● **TASK GOAL**:
Count the lines in the records below that contain the word "each", and give only that number.
RECORD SET section start
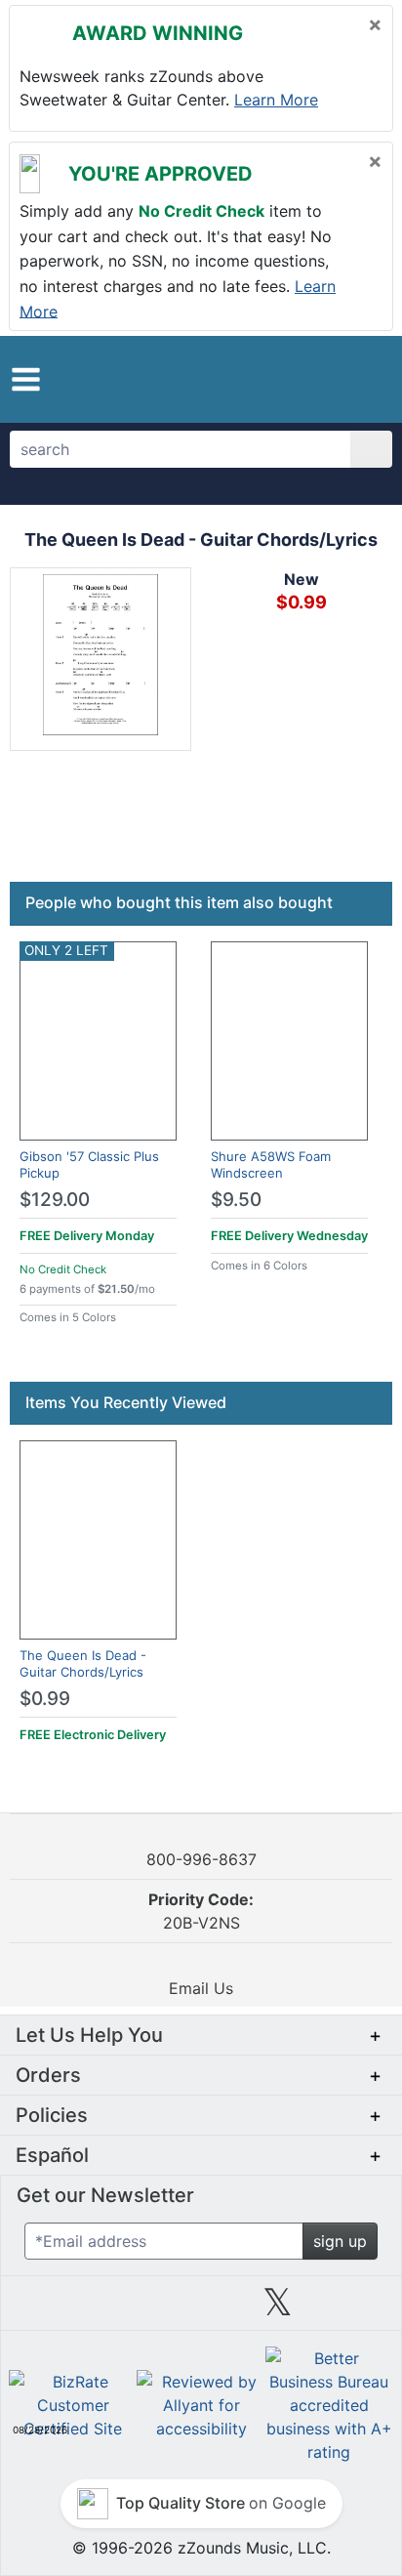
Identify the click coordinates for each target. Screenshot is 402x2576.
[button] (26, 379)
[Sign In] (327, 379)
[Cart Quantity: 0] (284, 379)
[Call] (362, 380)
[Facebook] (124, 2309)
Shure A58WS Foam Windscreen (271, 1164)
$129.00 (55, 1199)
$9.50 (236, 1199)
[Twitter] (277, 2309)
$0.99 (45, 1698)
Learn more (276, 99)
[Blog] (46, 2309)
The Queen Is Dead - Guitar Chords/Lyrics (83, 1663)
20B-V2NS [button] (201, 1911)
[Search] (371, 449)
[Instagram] (201, 2309)
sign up (340, 2241)
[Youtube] (355, 2309)
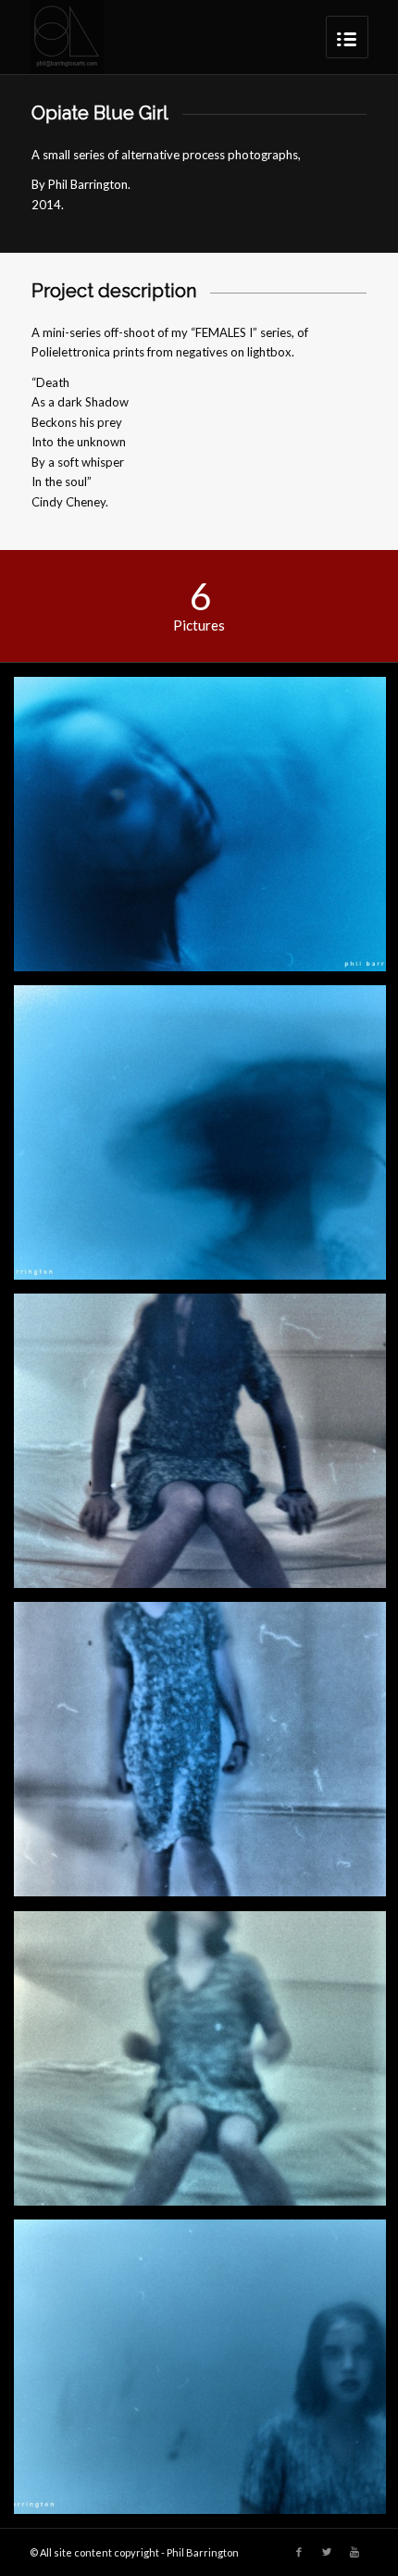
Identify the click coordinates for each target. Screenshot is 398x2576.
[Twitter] (327, 2552)
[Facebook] (299, 2552)
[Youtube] (354, 2552)
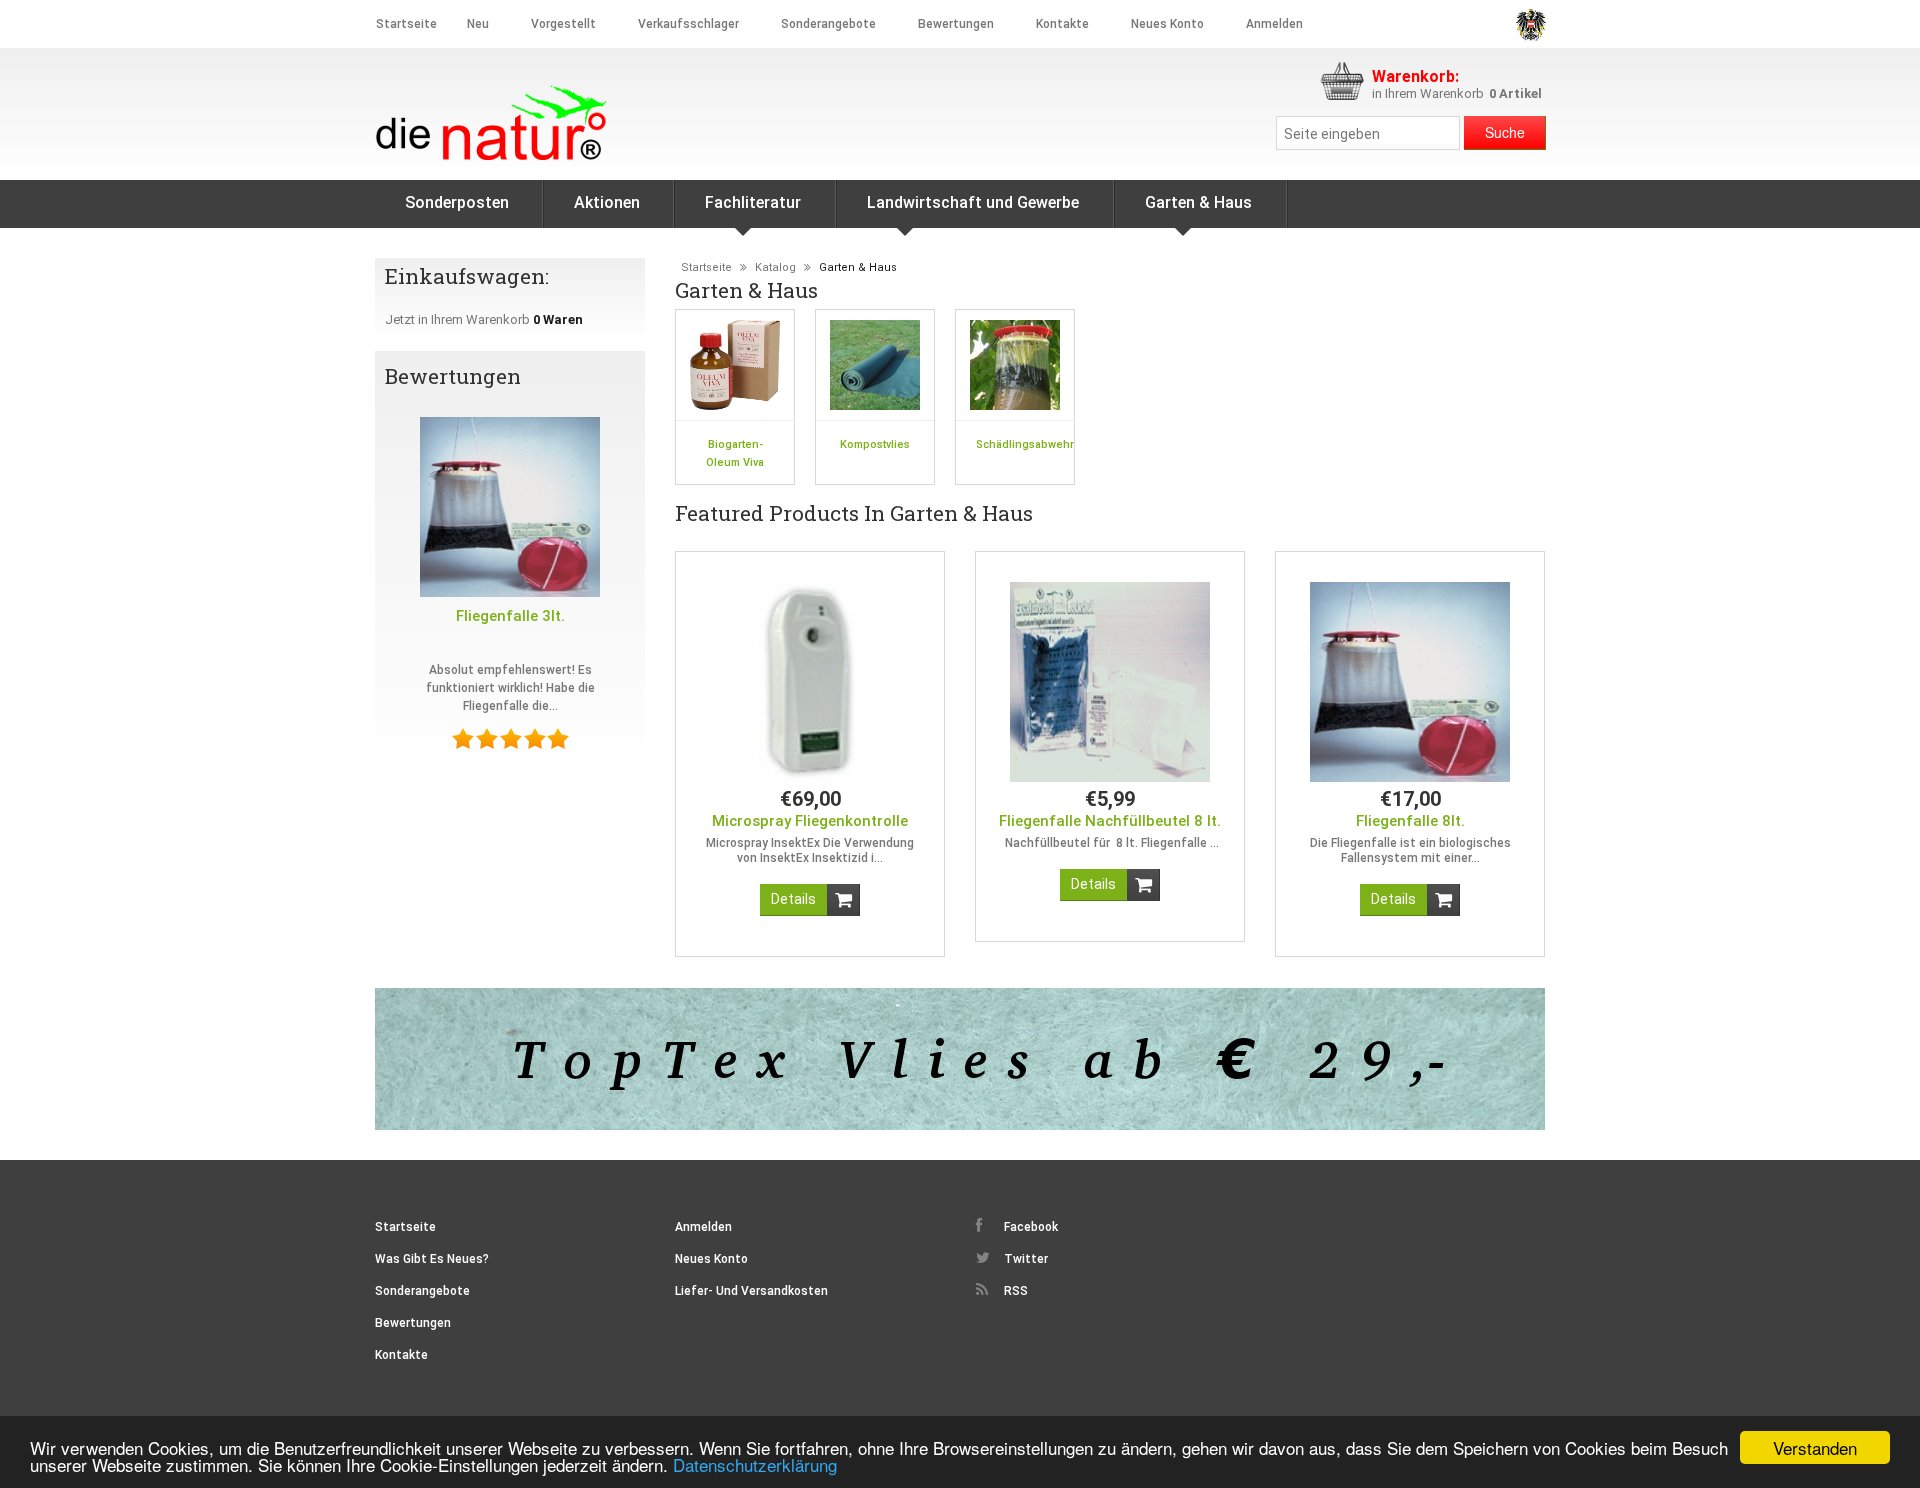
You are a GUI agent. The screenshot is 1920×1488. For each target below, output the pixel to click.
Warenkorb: (1415, 76)
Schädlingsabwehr (1025, 444)
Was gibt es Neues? (432, 1259)
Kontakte (1062, 24)
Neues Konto (711, 1259)
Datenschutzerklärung (755, 1464)
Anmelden (1274, 24)
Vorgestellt (563, 24)
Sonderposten (457, 202)
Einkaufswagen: (469, 276)
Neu (478, 24)
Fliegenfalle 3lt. (510, 616)
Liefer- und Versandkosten (751, 1291)
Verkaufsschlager (688, 24)
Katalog (775, 267)
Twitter (1024, 1259)
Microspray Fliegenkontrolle (810, 821)
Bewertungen (956, 24)
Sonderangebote (828, 24)
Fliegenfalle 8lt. (1410, 821)
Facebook (1029, 1227)
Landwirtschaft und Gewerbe (973, 202)
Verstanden (1815, 1447)
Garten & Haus (1198, 202)
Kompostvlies (875, 444)
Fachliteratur (753, 202)
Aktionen (607, 202)
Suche (1505, 132)
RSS (1014, 1291)
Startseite (406, 24)
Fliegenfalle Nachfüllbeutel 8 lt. (1110, 821)
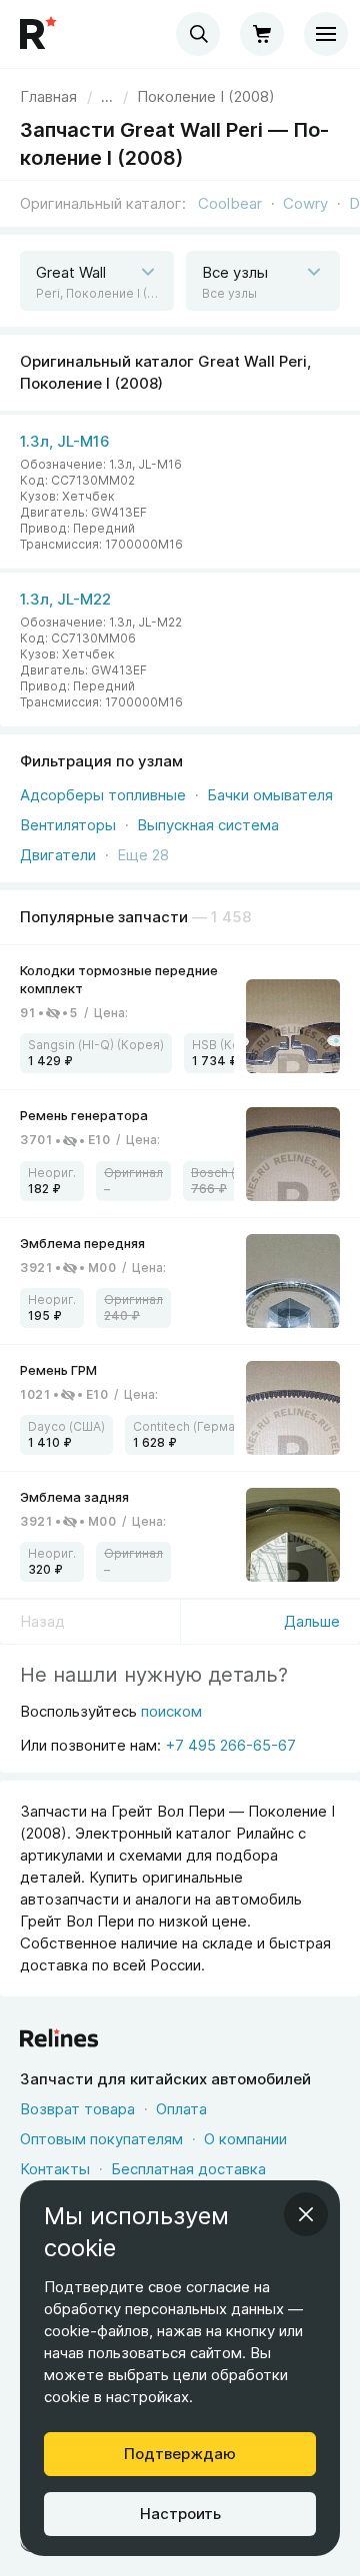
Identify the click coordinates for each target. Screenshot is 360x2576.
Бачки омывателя (270, 794)
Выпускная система (208, 824)
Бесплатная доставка (188, 2168)
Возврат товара (77, 2108)
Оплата (181, 2108)
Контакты (55, 2168)
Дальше (312, 1621)
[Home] (40, 34)
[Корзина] (262, 34)
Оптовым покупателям (101, 2138)
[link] (180, 1017)
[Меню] (326, 34)
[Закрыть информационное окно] (306, 2214)
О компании (245, 2138)
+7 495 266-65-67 (231, 1745)
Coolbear (230, 203)
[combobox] (198, 34)
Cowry (305, 203)
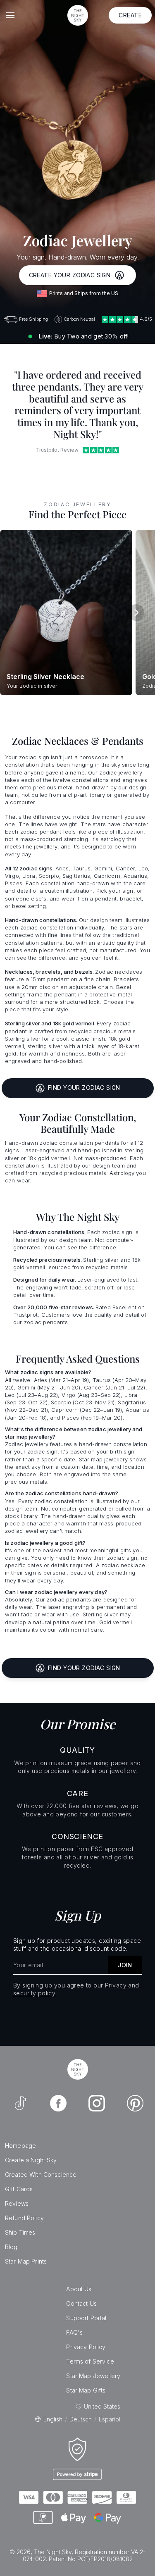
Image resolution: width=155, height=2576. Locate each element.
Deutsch (80, 2419)
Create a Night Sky (31, 2160)
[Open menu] (10, 15)
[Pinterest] (135, 2103)
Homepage (20, 2145)
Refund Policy (24, 2217)
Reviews (17, 2203)
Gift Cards (19, 2188)
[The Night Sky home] (77, 15)
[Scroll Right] (136, 612)
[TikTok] (20, 2103)
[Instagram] (96, 2103)
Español (109, 2419)
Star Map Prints (26, 2261)
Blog (11, 2246)
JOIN (125, 1964)
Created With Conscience (40, 2174)
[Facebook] (58, 2103)
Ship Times (20, 2232)
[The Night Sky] (77, 2069)
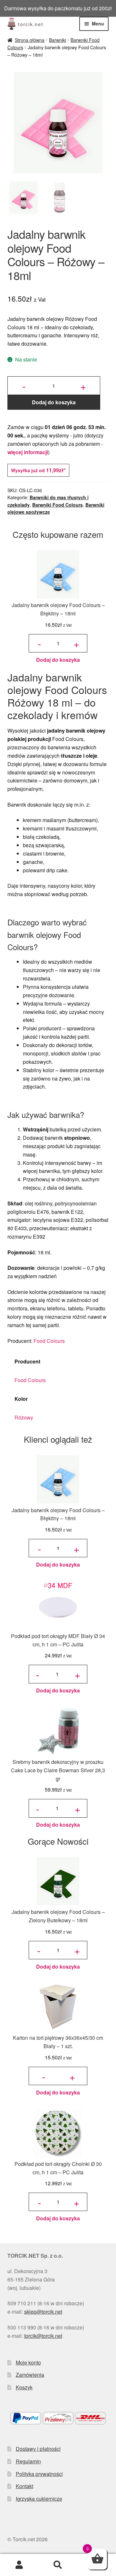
RECORD SET section end
● **TASK SOLUTION**:
5